“My words are addressed to you especially, whoever you may be, whatever your circumstances, who turn from the pursuit of your own self-will and ask to enlist under Christ…” (From the Prologue, the Rule of St. Benedict)
Beginning today, we’re starting a new Wednesday series about what I’ve been learning over the past two years as I’ve studied the Rule of St. Benedict. (Full disclosure! I’m no expert on Benedict or the Benedictine Order. I just love him/them and can’t seem to stop reading books that have “Benedictine” in the title.)
“Make prayer the first step in anything worthwhile that you attempt…” (Prologue, The Rule of St. Benedict)

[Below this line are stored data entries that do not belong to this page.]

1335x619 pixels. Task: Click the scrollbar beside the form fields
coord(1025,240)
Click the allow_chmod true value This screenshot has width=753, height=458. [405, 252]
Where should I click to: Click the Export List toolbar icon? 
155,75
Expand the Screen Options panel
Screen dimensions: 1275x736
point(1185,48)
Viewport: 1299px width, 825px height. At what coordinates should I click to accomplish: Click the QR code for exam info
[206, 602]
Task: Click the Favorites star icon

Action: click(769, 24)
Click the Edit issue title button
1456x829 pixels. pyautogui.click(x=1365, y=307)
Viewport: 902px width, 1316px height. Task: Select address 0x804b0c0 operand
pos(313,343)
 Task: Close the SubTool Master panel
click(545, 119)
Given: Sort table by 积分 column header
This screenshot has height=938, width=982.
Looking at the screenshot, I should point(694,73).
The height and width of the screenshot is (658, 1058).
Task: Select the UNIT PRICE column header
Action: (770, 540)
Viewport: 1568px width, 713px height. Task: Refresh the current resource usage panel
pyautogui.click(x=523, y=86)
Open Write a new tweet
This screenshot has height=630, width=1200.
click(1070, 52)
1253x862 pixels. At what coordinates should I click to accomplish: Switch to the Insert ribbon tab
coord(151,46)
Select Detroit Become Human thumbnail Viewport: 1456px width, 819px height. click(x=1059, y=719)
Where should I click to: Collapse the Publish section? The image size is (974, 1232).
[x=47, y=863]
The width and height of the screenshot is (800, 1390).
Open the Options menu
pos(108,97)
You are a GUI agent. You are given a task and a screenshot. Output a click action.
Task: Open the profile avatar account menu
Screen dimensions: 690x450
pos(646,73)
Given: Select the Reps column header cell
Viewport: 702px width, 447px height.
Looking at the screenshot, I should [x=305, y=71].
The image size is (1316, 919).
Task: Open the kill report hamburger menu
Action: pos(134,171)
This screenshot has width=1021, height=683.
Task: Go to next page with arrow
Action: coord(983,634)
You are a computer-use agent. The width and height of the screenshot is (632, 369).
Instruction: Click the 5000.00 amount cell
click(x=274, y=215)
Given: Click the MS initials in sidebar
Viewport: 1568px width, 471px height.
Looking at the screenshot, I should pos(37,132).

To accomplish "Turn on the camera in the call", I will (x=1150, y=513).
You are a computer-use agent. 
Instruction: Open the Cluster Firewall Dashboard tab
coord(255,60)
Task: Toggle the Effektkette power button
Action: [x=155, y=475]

What is worthwhile in my life?
Is brushing my teeth? Is struggling to hold plank position on mats at the YMCA? Is stirring the pot of oatmeal?
What about dressing my kids? Buckling them in?
Is it worthwhile to return a call on the phone? Is it worthwhile to return the library books?To turn my upper arm toward the pharmacist for my flu shot? To chase my three-year-old around the park? To breastfeed my baby while I keep an eye on the little boy swinging sticks with his friend?
That conversation with the neighbor? That smile and small talk with the cashier?
And these things: the need lifted up for my friend’s cancer treatment, the text sent out to the friend when the song on the radio brought her to mind, the silly voices when I read Dr. Seuss aloud before naptime.
There are the reminders: Did you wash your hands?, We look our friends in the eye when we say goodbye, Pick up your legos before you get out your dinosaurs.
And the conversations: Why were you sad at school today? What is your favorite thing about volcanoes? Do you remember which sound starts the word “jelly”?
Everything worthwhile that I attempt. And if you ask me what Benedict has taught me about prayer, it is this: Prayer must be the first step. Sometimes I sit in quiet and offer prayer like whisps of smoke rising from my chest.
More often it’s braided in to all of the worthwhile. Because I’m learning that the life of prayer is not found only in the moments when my thoughts turn to Christ, but in the moments when Christ turns my need to him, whether I know it or not.